The examination and cross-examination must relate to relevant facts, but the cross-examination need not be confined to the facts to which the witness testified on his examination-in-chief. A landmark judgment is available here.

146. Questions lawful in cross-examination. –– When a witness is cross-examined, he may, in addition to the questions hereinbefore referred to, be asked any questions which tend––
(1) to test his veracity,
(2) to discover who he is and what is his position in life, or
(3) to shake his credit, by injuring his character, although the answer to such questions might tend directly or indirectly to criminate him, or might expose or tend directly or indirectly to expose him to a penalty or forfeiture:
Provided that in a prosecution for an offence under section 376, 3[section 376A, section 376AB section 376B, section 376C, section 376D, section 376DA, section 376DB] or section 376E of the Indian Penal Code (45 of 1860) or for attempt to commit any such offence, where the question of consent is an issue, it shall not be permissible to adduce evidence or to put questions in the cross-examination of the victim as to the general immoral character, or previous sexual experience, of such victim with any person for proving such consent or the quality of consent.

155. Impeaching credit of witness. –– The credit of a witness may be impeached in the following ways by the adverse party, or, with the consent of the Court, by the party who calls him: ––
(1) By the evidence of persons who testify that they, from their knowledge of the witness, believe him to be unworthy of credit;
(2) By proof that the witness has been bribed, or has accepted the offer of a bribe, or has received any other corrupt inducement to give his evidence;
(3) By proof of former statements inconsistent with any part of his evidence which is liable to be contradicted;
Explanation. –– A witness declaring another witness to be unworthy of credit may not, upon his examination-in-chief, give reasons for his belief, but he may be asked his reasons in cross-examination, and the answers which he gives cannot be contradicted, though, if they are false, he may afterwards be charged with giving false evidence.

159. Refreshing memory. –– A witness may, while under examination, refresh his memory by referring to any writing made by himself at the time of the transaction concerning which he is questioned, or so soon afterwards that the Court considers it likely that the transaction was at that time fresh in his memory.
The witness may also refer to any such writing made by any other person, and read by the witness within the time aforesaid, if when he read it he knew it to be correct.
When witness may use copy of document to refresh memory. –– Whenever a witness may refresh his memory by reference to any document, he may, with the permission of the Court, refer to a copy of such document:
Provided the Court be satisfied that there is sufficient reason for the non-production of the original.

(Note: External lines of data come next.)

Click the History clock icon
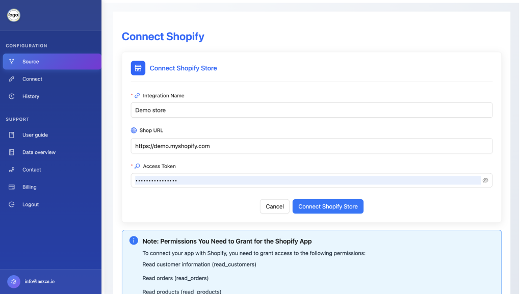The height and width of the screenshot is (294, 522). 12,96
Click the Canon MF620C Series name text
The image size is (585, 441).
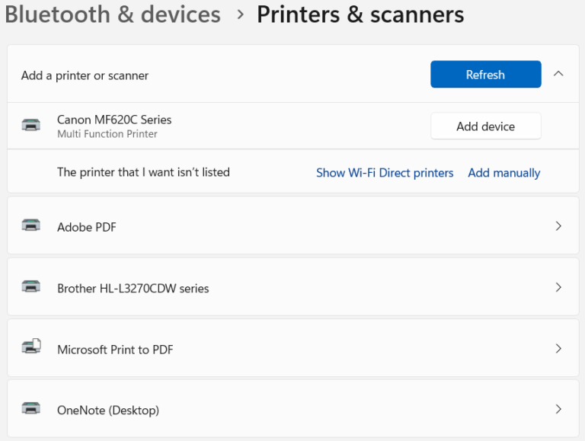coord(114,120)
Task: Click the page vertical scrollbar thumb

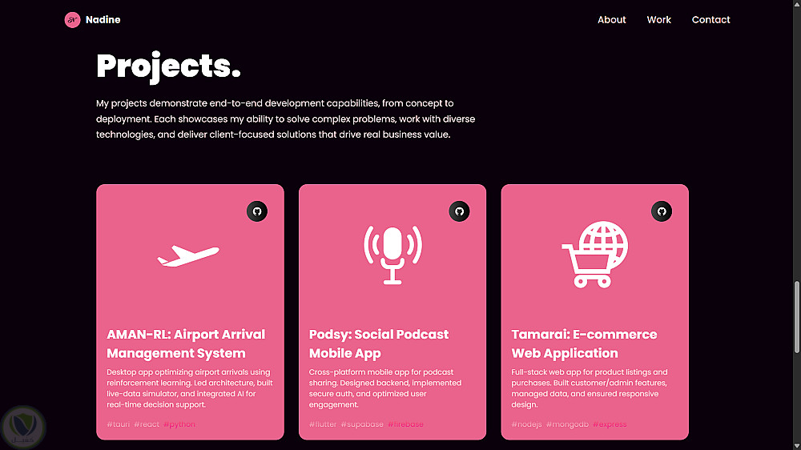Action: (796, 316)
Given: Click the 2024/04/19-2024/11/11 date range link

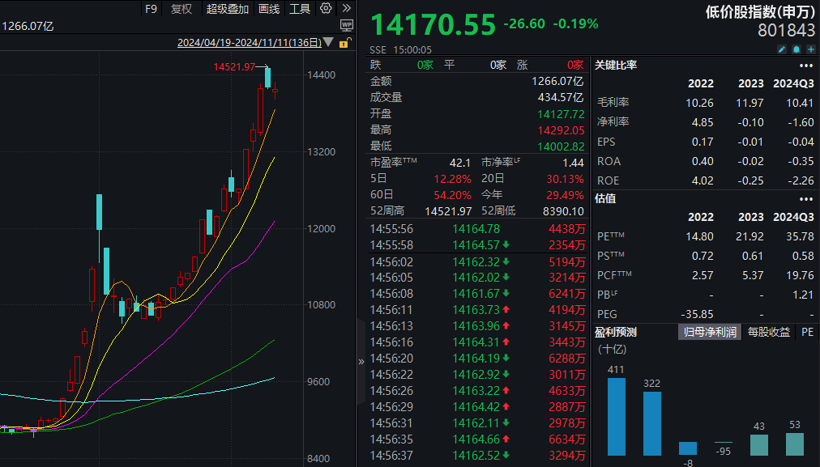Looking at the screenshot, I should coord(249,43).
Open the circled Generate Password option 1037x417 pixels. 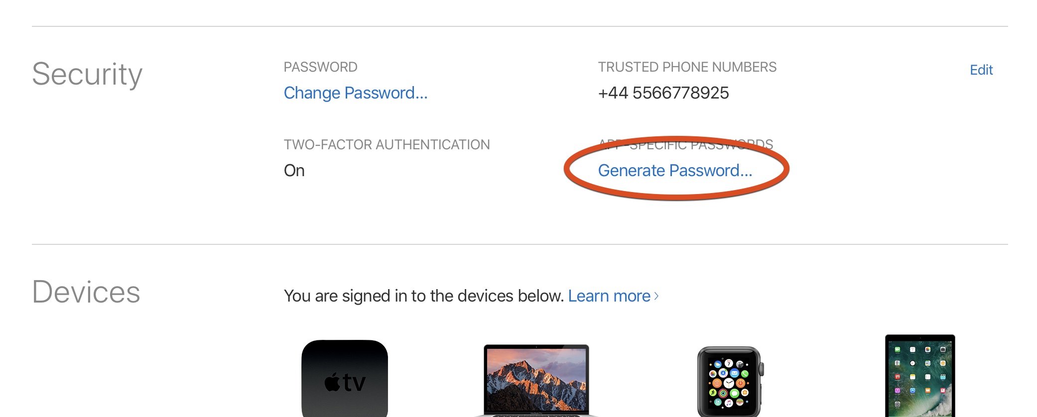click(x=675, y=170)
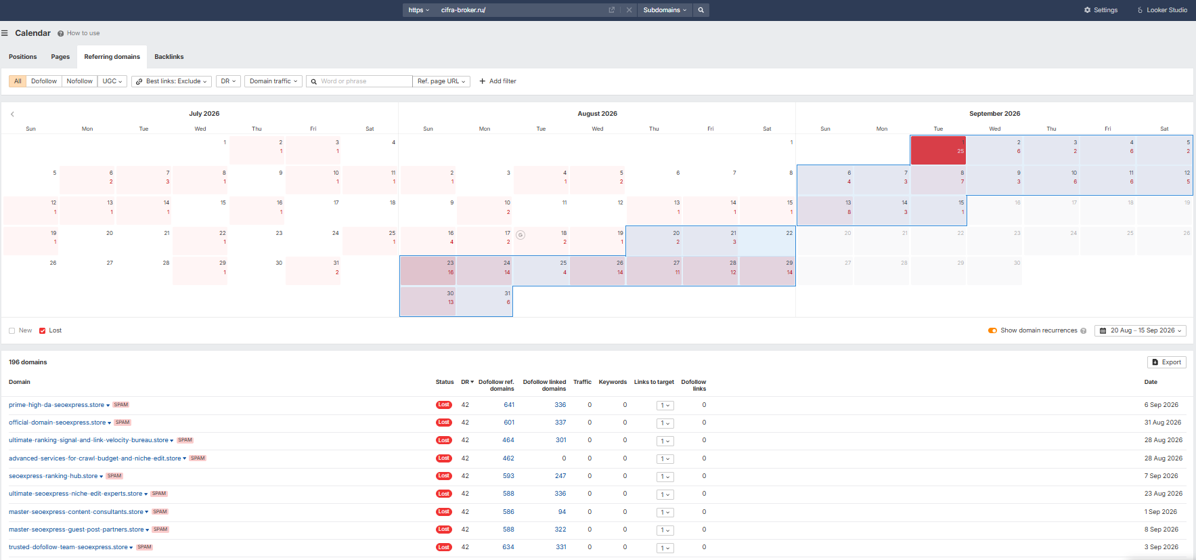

An expert may refresh his memory by reference to professional treatises.

160. Testimony to facts stated in document mentioned in section 159. ––A witness may also testify to facts mentioned in any such document as is mentioned in section 159, although he has no specific recollection of the facts themselves, if he is sure that the facts were correctly recorded in the document.


Objections raised by Prosecution or Court during the Examination/Evidence Stage:

It is possible that either the Prosecution or the Court may raise objections to the questions put to the Prosecution witnesses during Cross Examination stage. Use this judgment here to get the questions and deposition recorded properly.


Prosecution witnesses absent for the Examination/Evidence Stage:

Cr.P.C. (u/s 284 and 285 onwards) provides for issuing commissions which will go to the place where the prosecution witness resides and record the deposition. Use this sample here to tighten the screws of the lying (and absenting) complainant.


Arguments

Then comes the crucial stage of Arguments. You can submit oral arguments before the Court and also file written arguments which must be made part of the case record/bundle. This is covered under section 314 of Cr.P.C. and the Trial Courts must not refuse them to be brought on record of case. Check these cases here.


Perjury is nearby

Let the OP lie in Court. Just ensure you have the truth (hint: evidences) with you. Perjury will be awaiting just in case an illegal order gets to be passed. Here are the Case laws.


Contempt Jurisdiction to the rescue

If no order gets passed due to Perjury, let the Contempt jurisdiction take care of falsifications, material concealments, forgeries etc. Again do let the OP lie and cheat, which comes to them naturally. You can get punishment and fine levied upon the OP under the following provisions. Few case here.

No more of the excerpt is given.